Sunday, January 01, 2006

Why does it have to be so complex

I know, it's been said so many times before... But why does web development with Java EE have to be so complex?

I have previously worked with EJB 2.0 which felt like a pain... The turnaround time was horrible (the compile, deploy, test process took about 2 minutes). And it felt especially bad since most of the functionality offered by EJB was not even necessary for the project. It was a great relief to switch to another project where Spring Framework was being used.

Still, however, the complexity of doing simple things is rather high. At my current project, we use Struts, combined with a homegrown framework (which itself adds to the complexity while adding some functionality). Adding a new page involves so much XML configuration and boilerplate code that you wonder when you're going to do some real coding.
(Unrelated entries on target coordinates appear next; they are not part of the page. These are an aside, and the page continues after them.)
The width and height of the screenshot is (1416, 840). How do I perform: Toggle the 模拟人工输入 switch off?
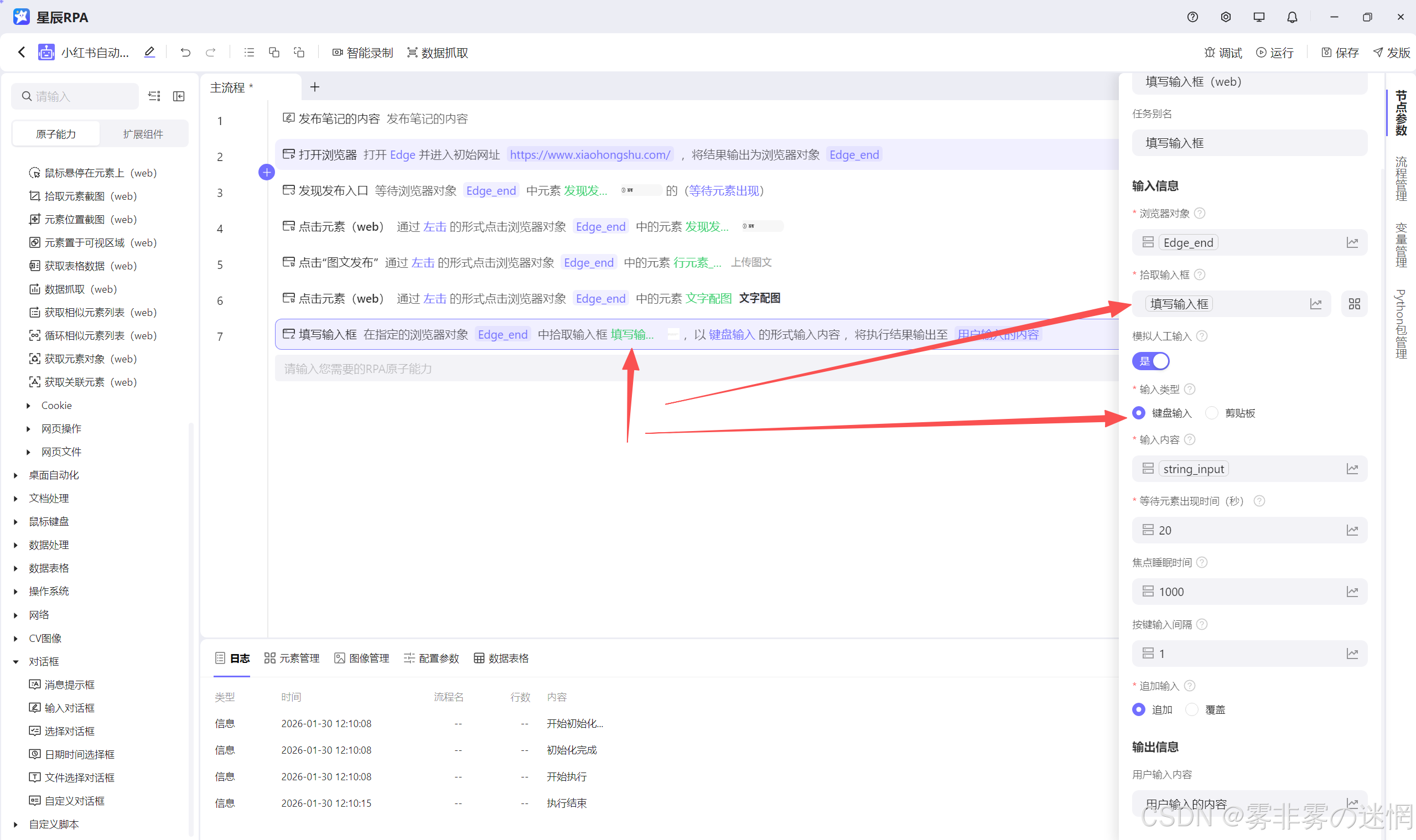pos(1150,361)
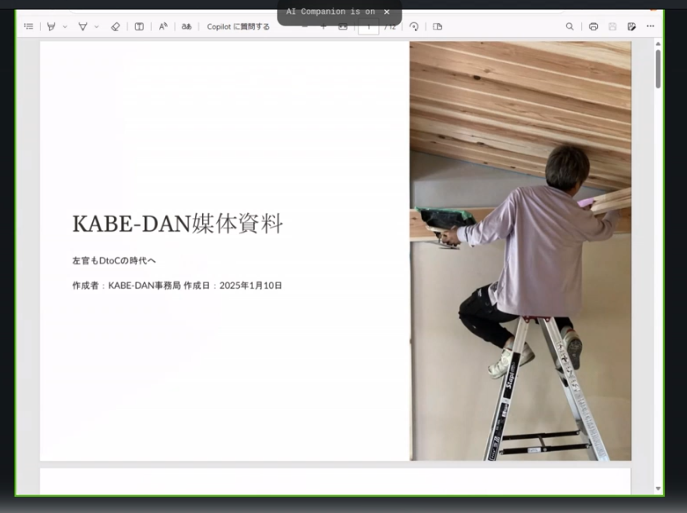
Task: Click the vertical scrollbar thumb
Action: (x=658, y=68)
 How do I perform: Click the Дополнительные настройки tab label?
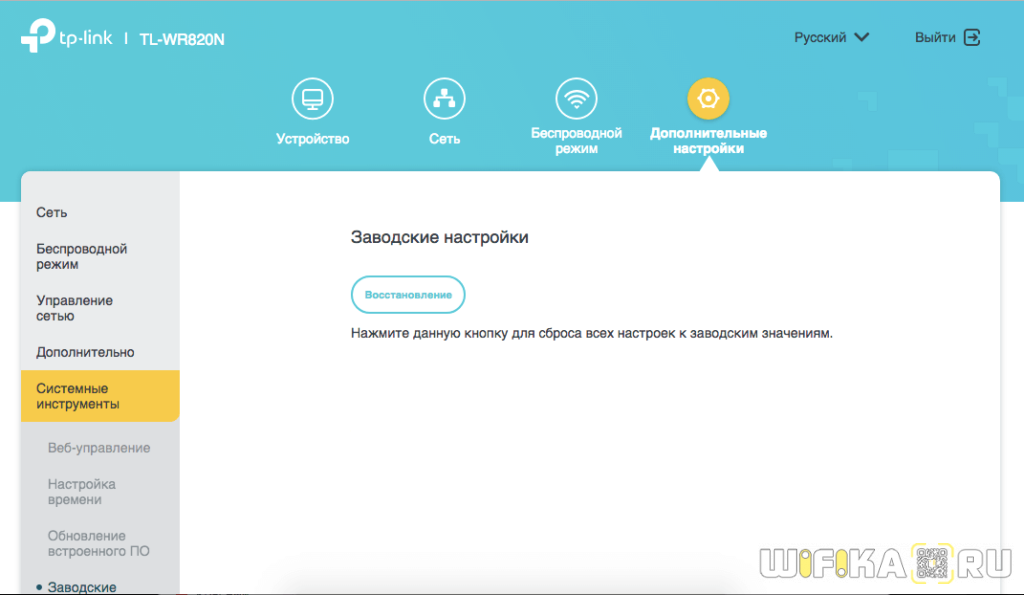tap(708, 141)
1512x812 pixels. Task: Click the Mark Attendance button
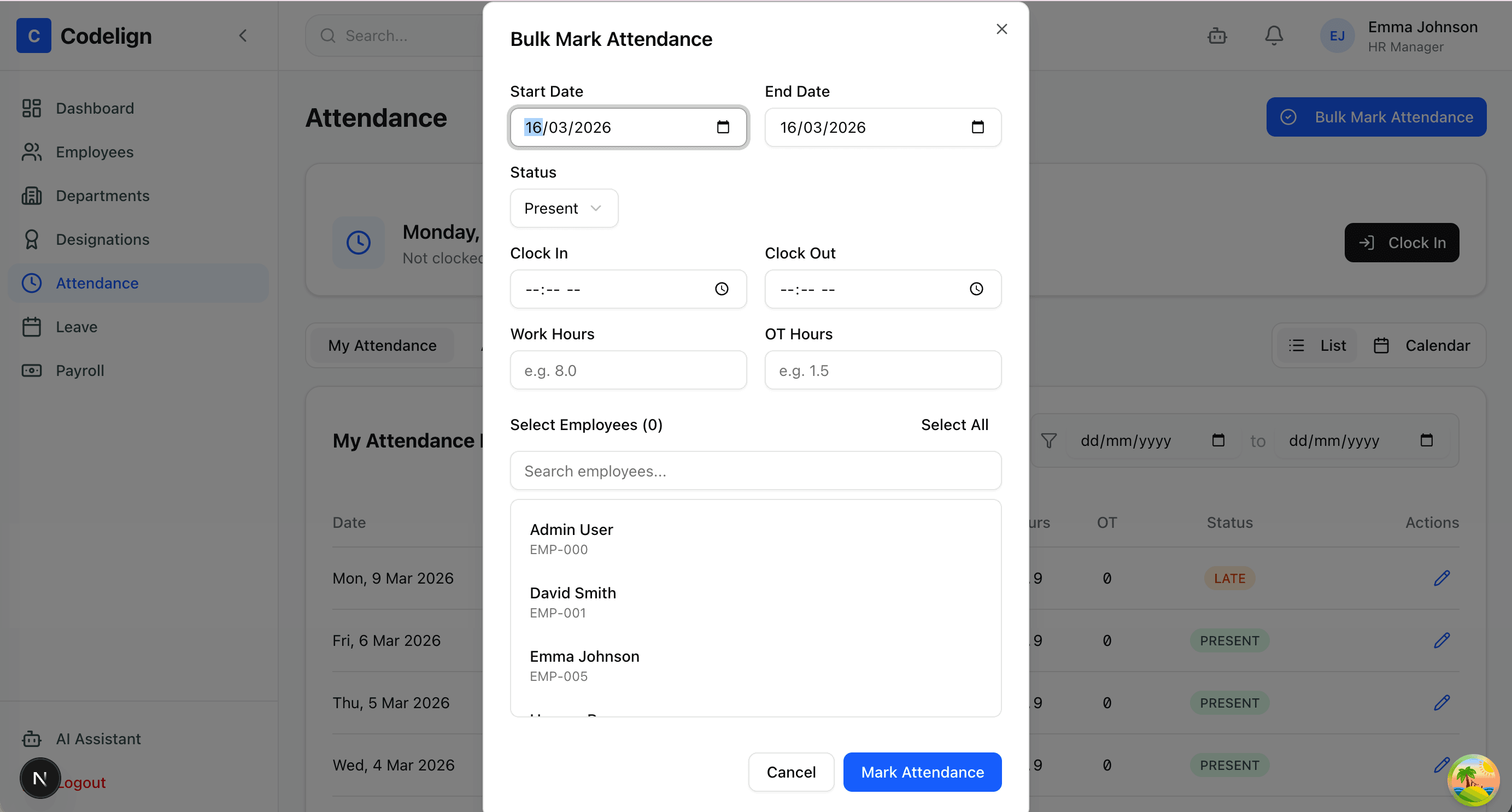click(922, 772)
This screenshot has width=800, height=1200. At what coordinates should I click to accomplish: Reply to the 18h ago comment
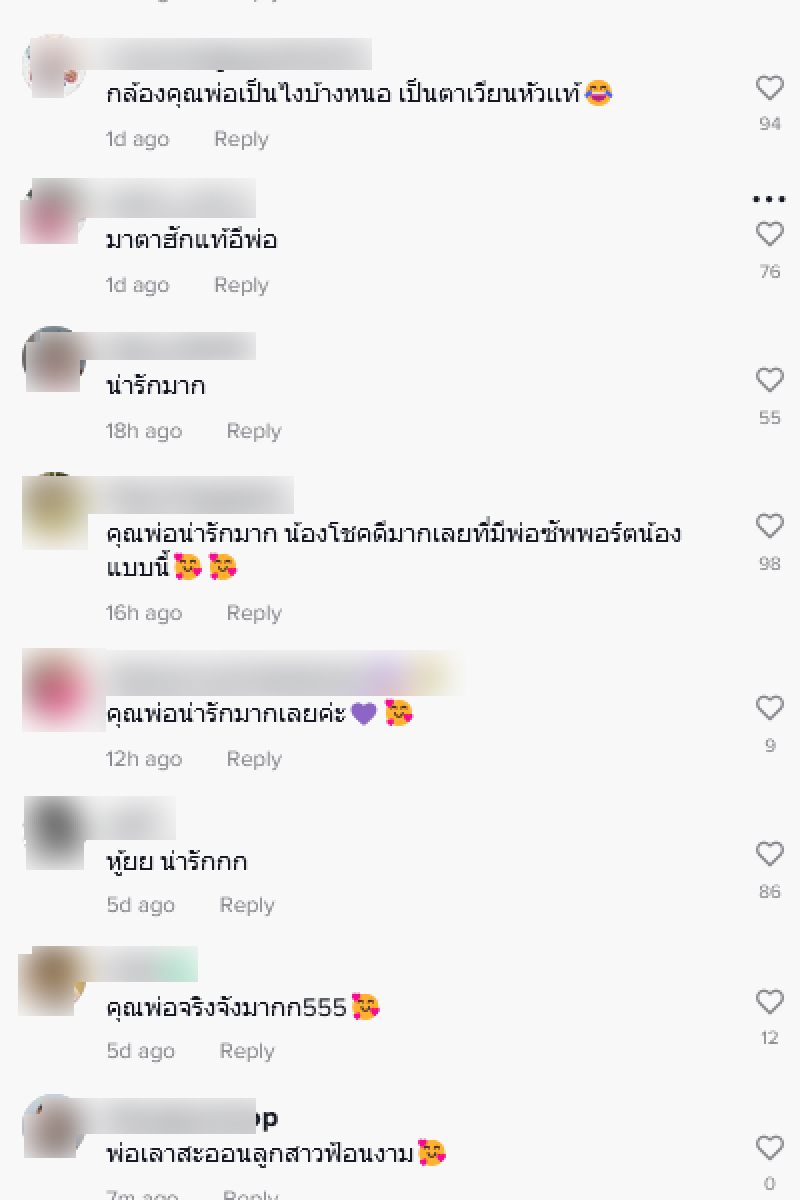pos(254,431)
This is one of the main reasons why I have been smitten by the Ruby on Rails bug.

I think Rails has a sensible, pragmatic approach to web development. As David Heinemeier Hansson has often stated, Rails is not everything for everyone. The purpose is not to fulfill all needs for every possible web application but rather to ensure that it makes life easier for the bulk of applications. IMHO, this is a very healthy way of seeing things.

I think many Java developers -- myself included, although I'm working on it :-) -- in general have a tendency to want to do everything the "right way" from the beginning and always with the approach that "what if the customer/framework user/etc. want to do this in the future..." This is so non-pragmatic!

I think a problem in the Java world is that there are simply too many options. I like the fact that Spring is able to integrate multiple APIs for the same purpose (ORM APIs, for instance) with a more or less common interface. I know that these APIs fill different niches on the ORM market (perhaps quite large niches), but it just adds to the complexity. Sometimes it would be easier to stop and think whether you really need it all. As Java developers we have a tendency to want a framework be able to do everything for everyone, preferably being configurable (in XML) for any possible situation. I don't think this is a bad thing in itself, it just complicates matters. There is no way this is ever going to be simple (Anders Hejlsberg calls the phenomenon simplexity when you try to take something complex and try to "pretend" that it is simple by wrapping it in something simple).

One of the extremely nice approaches in Ruby on Rails is the focus on "Convention over Configuration" (i.e. using defaults as long as you adhere with the conventions, eliminating the need for configuration). This is so obvious and yet so powerful. Very often, I have had the feeling that I'm just repeating something that the framework should have been able to figure out itself. Basically, the use of "smart defaults" could eliminate so much of the configuration (if not all) as well as a whole lot of boilterplate code.

So far, I have only used Rails on a small pet project, but it really feels right. The defaults chosen by the framework are sensible and intuitive and really makes developing web applications more fun!

I really hope to get an opportunity (i.e. an excuse) do some Ruby on Rails development on a real-life project so I can see, whether the promises and my initial impressions still hold true.

In the Java world, I'm pleased to see that the focus on simplifying things is increasing. Spring 2.0 will bring a simplfied syntax for a number of typically used configuration cases (such as JNDI lookups, transaction configuration and AOP pointcut definitions). Also, they are focusing on adding smart defaults for obvious settings.

A project I intend to follow closely is the new Struts Titanium (Struts Ti) which is the "merger" of the WebWork framework with the Struts framework (in reality, it is basically a rebranding of the WebWork name). What is interesting, beside the fact that this completely different implementation of Struts should still be able to support legacy Struts web applications, is that the team is focusing closely on simplifying development of Web applications along the lines of the Ruby of Rails framework. There is much focus on intelligent defaults based on naming of actions, pages etc.